Aschfahl oder rosig?

Nach dem 1:1 in Rostock macht sich der HSV Mut. Und Hansa Sorgen um die Gesichtsfarbe des Trainers

ROSTOCK taz ■ 19 Jahre hatte Daniel Klewer auf diesen Moment gewartet. Nun kostete er ihn nun in vollen Zügen aus. Als Letzter kam er aus der Kabine, eine Stunde nach Abpfiff. Die Mundwinkel zu einem Gewinnerlächeln gezogen, empfing er den Journalistenschwarm. Sein Traum hatte sich erfüllt: das erste Bundesligaspiel im Ostseestadion für Daniel Klewer, der seit seinem sechsten Lebensjahr Torwart bei Hansa Rostock ist. Die letzten sechs Jahre war er stets nur die Nummer drei. Ein Kader-Zwischending, der bei den Profis trainierte, bei den Amateuren spielte und nirgendwo so richtig dazugehörte.
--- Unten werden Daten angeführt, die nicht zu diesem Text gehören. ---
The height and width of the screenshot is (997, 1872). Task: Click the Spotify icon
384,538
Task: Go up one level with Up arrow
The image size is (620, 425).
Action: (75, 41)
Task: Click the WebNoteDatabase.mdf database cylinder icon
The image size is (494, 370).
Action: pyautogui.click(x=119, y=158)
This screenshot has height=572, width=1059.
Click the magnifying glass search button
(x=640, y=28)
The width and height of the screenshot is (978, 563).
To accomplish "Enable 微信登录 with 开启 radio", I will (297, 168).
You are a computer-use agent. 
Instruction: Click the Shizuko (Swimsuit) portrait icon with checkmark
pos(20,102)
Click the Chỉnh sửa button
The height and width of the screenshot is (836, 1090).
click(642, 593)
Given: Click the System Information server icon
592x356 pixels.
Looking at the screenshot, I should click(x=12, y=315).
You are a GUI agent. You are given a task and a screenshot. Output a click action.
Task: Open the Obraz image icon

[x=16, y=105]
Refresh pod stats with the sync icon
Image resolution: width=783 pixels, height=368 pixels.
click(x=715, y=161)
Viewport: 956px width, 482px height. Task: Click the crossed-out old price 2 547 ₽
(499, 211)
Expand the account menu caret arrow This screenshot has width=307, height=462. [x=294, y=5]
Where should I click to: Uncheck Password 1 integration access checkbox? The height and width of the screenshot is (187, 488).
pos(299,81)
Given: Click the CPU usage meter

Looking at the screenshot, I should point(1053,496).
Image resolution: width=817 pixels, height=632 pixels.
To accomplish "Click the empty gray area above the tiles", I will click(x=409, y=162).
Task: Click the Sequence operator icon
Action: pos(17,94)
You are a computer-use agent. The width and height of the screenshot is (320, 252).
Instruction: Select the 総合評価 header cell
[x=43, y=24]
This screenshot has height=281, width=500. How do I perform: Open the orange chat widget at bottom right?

Nun riefen 20.000 Fans seinen Namen, als er den Rasen betrat. „Das ging unter die Haut“, sagte er. Bisher hatte keiner von ihm etwas wissen wollen. Heute warteten alle nur auf ihn. „Was sagen Sie dazu, als schönster Torwart der Liga zu gelten?“, fragte der „ran“-Reporter den Torhüter, der gerade dabei war, den „schönsten Moment seines Lebens“ zu verarbeiten. „Gar nichts“, antwortete Klewer und der Reporter lachte, schlug seinem Kameramann auf die Schulter und feixte noch minutenlang, als hätte er etwas Lustiges gefragt. Die Medienmeute schaukelte sich derweil weiter am neuen Shooting-Star hoch und konfrontierte Hansas dritten Torwart bereits mit dem Thema Nationalmannschaft. Und nicht nur die Presse übertrieb etwas. So hatte HSV-Trainer Kurt Jara sein Team beim 1:1-Unentschieden „über 85 Minuten als die bessere und spielbestimmende Elf gesehen“. Auch Präsident Werner Hackmann war sich sicher: „Eine Mannschaft wie Rostock hätten wir eigentlich schlagen müssen.“ Jörg Albertz erkannte zudem „eine Steigerung zum Hertha-Spiel“. Dies dürfte nach einem 0:6 auch nicht sonderlich schwer gefallen sein.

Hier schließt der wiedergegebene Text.